Il deputato di Avs Marco Grimaldi interpellato dal Giornale commenta così l'episodio: "Vorrei non dover commentare ogni volta le sparate di Salvini o ogni triste fatto di cronaca. Non possiamo continuare a legiferare come se le norme fossero instant book o tweet dettati dall'emotività del momento. Serve equilibrio, non reazioni impulsive. Sarebbe già un passo avanti rimuovere dal dibattito l'ipotesi di uno scudo penale per le forze dell'ordine: non è questa la via per rafforzare la fiducia dei cittadini nelle istituzioni. L'obbligatorietà dell'azione penale è un principio cardine della nostra cultura giuridica. Si sta, senza ambiguità, dalla parte della Costituzione e dello Stato di diritto. Nessuno, mi auguro, ritiene davvero possibile definire per legge cosa sia la proporzionalità nell'uso della forza. Per questo è necessario resistere alla tentazione di riscrivere le regole ogni volta che si verifica un episodio grave. Essere sottoposti a indagine non equivale a una condanna, ma se un agente spara alla testa di una persona, l'apertura di un fascicolo è un atto dovuto. Non dovrebbe sorprendere, né scandalizzare".

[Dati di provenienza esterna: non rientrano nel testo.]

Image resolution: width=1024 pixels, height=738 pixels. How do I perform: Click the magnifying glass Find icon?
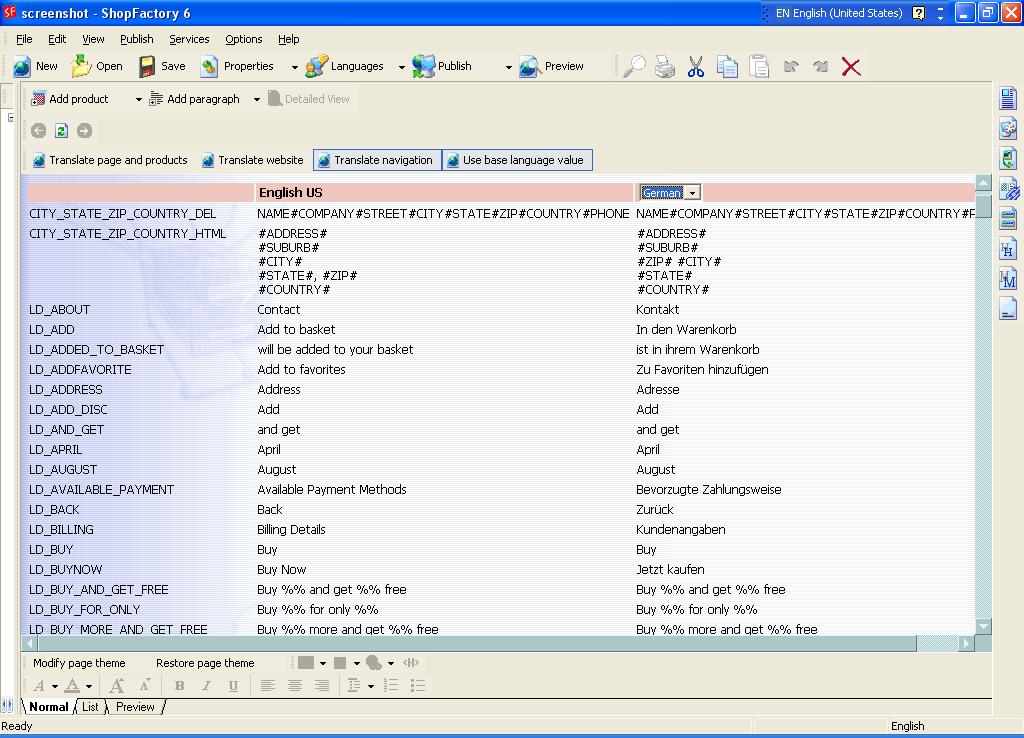tap(634, 67)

Il M5s non difende l'agente: "Non sono né dalla parte del poliziotto né dalla parte del marocchino ucciso. Voglio capire di preciso cosa è successo e in base al corso degli eventi, farmi una mia idea. Non ho mai opinioni aprioristiche senza sapere di preciso cosa è successo", commenta il deputato Francesco Silvestri.

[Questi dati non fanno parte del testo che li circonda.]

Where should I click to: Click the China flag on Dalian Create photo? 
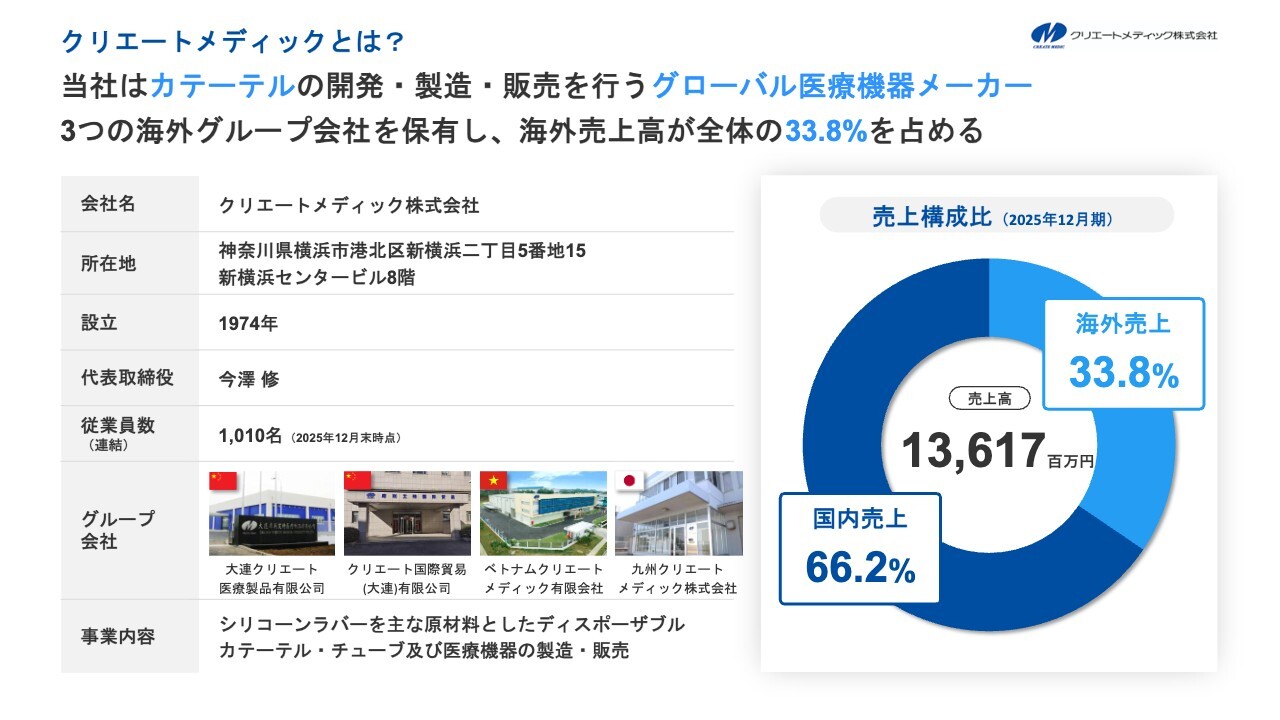[x=221, y=481]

La Lega, invece, alza uno scudo politico sull'agente e spinge per accelerare sul pacchetto sicurezza: "Se un agente di polizia durante un controllo in una periferia complicata di Milano si trova minacciato con un'arma che solo successivamente si scopre essere a salve, e difende se stesso e i suoi colleghi, fa semplicemente il suo dovere. Che sia indagato per omicidio volontario mi sembra assolutamente sbagliato", avverte il leader Matteo Salvini a margine della cerimonia per la riapertura della tratta ferroviaria Brunico-Fortezza in Val Pusteria. E poi il vicepremier annuncia: "Nel decreto sicurezza, anche su richiesta della Lega ci sarà la cancellazione dell'iscrizione automatica nel registro degli indagati per agenti delle forze dell'ordine che facendo il loro lavoro devono difendersi. Non si festeggia mai una morte, ma questo ragazzo aveva numerosi precedenti ed era ben noto alle forze dell'ordine. Se vai in giro con una pistola in tasca, a salve o meno, un uomo in divisa fa il suo mestiere".

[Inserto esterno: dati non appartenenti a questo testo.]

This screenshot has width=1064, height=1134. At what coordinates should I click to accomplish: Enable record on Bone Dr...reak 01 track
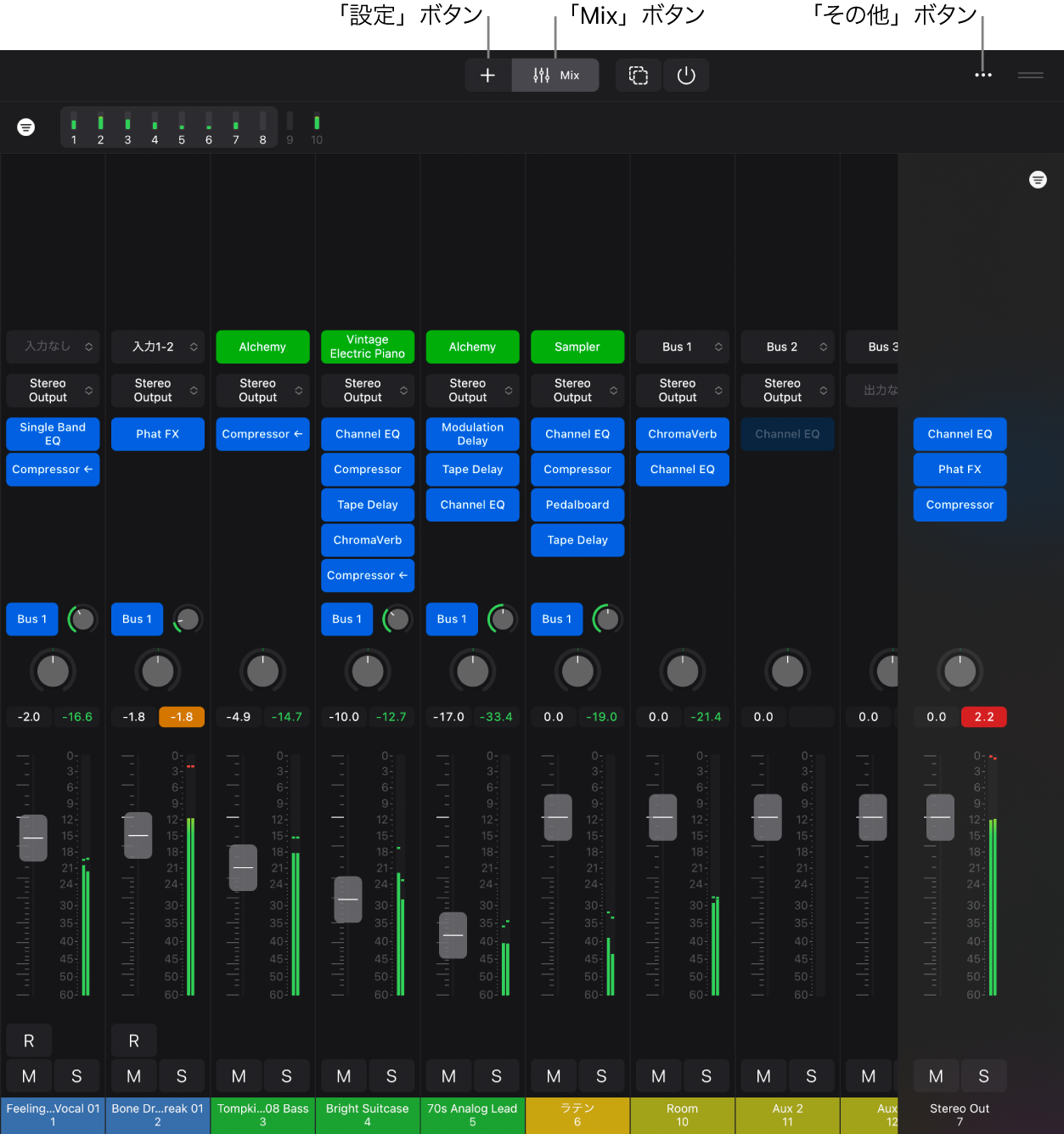tap(134, 1041)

Il Pd, in imbarazzo, resta in silenzio.
All'agente non arriva la solidarietà di nessun esponente politico. Il generale Vannacci è il più duro: "Con la remigrazione il marocchino sarebbe ancora vivo". Intanto sul fronte sicurezza, Forza Italia deposita una proposta di legge per abbassare l'età imputabile da 14 a 13 anni.